Yup. It all boils down to knowledge. Knowing the game, knowing the math, and knowing yourself. I've been saying this for years and people still want to argue it.
If by knowing yourself your including controlling yourself, okay. But that's not really how it works with people. Take the ultimate perhaps example of Stu Ungar. He certainly had great knowledge of how to win poker tournaments, and knew he was an addict, yet that didn't keep him from sacrificing his final table Main Event opportunity to binge coke, whatever year that was.
One could make the argument that psychologically speaking he didn't know why he was addicted, and therefore didn't know himself ... and that's profoundly true. But say a he was a psychologist/psychiatrist and he did understand why and how he was addicted, from his demons to the way neurotransmitters act in addiction. He, or anyone, is STILL capable of indulging the addiction compulsively and irrationally.

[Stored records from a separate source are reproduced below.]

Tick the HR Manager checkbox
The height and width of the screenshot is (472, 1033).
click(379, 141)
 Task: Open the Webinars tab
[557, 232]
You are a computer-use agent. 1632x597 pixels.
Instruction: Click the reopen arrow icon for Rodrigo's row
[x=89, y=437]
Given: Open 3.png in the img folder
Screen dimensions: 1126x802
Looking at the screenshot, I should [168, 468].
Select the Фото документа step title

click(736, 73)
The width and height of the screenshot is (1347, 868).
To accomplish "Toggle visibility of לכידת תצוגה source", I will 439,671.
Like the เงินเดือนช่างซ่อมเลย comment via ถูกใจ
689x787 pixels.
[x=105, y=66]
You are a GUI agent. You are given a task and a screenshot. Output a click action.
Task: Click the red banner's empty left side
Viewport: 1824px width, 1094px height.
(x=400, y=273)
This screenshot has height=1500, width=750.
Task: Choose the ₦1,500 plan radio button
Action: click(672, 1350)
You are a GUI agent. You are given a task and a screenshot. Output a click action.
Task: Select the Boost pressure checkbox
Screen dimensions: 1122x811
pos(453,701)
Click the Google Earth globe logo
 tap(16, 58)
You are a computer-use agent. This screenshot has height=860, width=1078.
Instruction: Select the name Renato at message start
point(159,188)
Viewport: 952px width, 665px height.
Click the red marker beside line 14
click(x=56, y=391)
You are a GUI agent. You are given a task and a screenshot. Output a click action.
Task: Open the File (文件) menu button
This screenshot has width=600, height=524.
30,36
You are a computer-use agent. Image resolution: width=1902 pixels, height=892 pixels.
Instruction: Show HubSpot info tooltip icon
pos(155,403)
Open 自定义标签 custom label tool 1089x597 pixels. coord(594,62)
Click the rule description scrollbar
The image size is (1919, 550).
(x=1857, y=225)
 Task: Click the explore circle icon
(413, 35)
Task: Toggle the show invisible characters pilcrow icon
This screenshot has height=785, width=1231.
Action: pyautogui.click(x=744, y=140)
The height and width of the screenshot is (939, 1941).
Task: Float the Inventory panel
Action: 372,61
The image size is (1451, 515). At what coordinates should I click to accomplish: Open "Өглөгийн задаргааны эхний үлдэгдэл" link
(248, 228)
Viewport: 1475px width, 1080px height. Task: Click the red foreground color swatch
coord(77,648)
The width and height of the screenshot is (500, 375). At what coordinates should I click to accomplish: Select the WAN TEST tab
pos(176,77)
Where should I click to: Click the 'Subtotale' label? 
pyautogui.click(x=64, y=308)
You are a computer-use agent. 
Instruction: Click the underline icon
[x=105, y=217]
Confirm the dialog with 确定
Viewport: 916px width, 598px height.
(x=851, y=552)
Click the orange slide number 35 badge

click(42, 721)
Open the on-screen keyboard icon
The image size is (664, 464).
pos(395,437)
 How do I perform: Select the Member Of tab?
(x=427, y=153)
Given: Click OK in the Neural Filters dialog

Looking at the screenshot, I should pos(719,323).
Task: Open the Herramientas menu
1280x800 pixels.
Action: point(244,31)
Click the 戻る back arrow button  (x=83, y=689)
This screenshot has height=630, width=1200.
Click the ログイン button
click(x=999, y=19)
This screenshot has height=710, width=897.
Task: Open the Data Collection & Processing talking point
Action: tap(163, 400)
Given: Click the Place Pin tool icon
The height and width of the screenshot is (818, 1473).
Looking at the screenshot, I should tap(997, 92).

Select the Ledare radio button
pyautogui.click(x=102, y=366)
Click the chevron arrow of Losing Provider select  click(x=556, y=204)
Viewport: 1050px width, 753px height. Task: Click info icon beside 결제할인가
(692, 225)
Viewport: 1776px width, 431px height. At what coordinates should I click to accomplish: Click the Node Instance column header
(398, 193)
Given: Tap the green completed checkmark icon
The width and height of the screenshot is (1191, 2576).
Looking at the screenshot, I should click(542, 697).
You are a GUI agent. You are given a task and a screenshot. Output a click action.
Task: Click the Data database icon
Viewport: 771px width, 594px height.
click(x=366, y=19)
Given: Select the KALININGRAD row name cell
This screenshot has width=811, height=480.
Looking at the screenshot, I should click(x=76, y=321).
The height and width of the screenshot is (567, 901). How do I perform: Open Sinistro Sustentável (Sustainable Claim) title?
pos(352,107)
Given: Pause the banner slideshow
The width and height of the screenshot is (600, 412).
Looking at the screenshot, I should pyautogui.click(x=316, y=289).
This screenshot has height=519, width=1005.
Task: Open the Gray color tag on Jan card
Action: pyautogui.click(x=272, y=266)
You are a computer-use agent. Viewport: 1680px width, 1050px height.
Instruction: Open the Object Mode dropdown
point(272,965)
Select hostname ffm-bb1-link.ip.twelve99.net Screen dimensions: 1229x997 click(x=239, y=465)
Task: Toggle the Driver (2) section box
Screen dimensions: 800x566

There are plenty of doctors who smoke, plenty of nutritionists eating junk food, plenty of pharmacists abusing drugs, plenty of psychologists emotionally unstable, plenty of cardiologists overweight ... plenty of poker players who behave against their knowledge too. Human beings are not computers, and do not execute their knowledge automatically. Expertise and self-control are two different things. And that's why the greater one's knowledge of poker, the more room there is for playing/behaving below that level of knowledge. To wit: the GOAT tourney player perhaps bingeing unconscious in his hotel room when he knows how to win it. If a GOAT is capable of that, how much more possible is it to merely play considerably below your level under the sway of emotions?
There is a breed of player whose entire approach to the game factors out this whole emotional aspect. And there are many more who don't and/or can't.
Last edited by FellaGaga-52; 02-14-2024 at 03:58 AM.
If by knowing yourself your (you're) including controlling yourself, okay. But that's not really how it works with people. Take the ultimate perhaps example of Stu Ungar. He certainly had great knowledge of how to win poker tournaments, and knew he was an addict, yet that didn't keep him from sacrificing his final table Main Event opportunity to binge coke, whatever year that was.
If one knows oneself, they don't seek an escape. Perhaps I should have added the caveat of being emotionally stable. But somehow, I didn't think I needed to ... still don't.
You see, when you present something simple, that works, if you also provide an out that is easy to grasp, people won't work as hard to achieve the goal, since an excuse for failure was provided for them. Also, I never said it would be easy, but then few things of value come easy.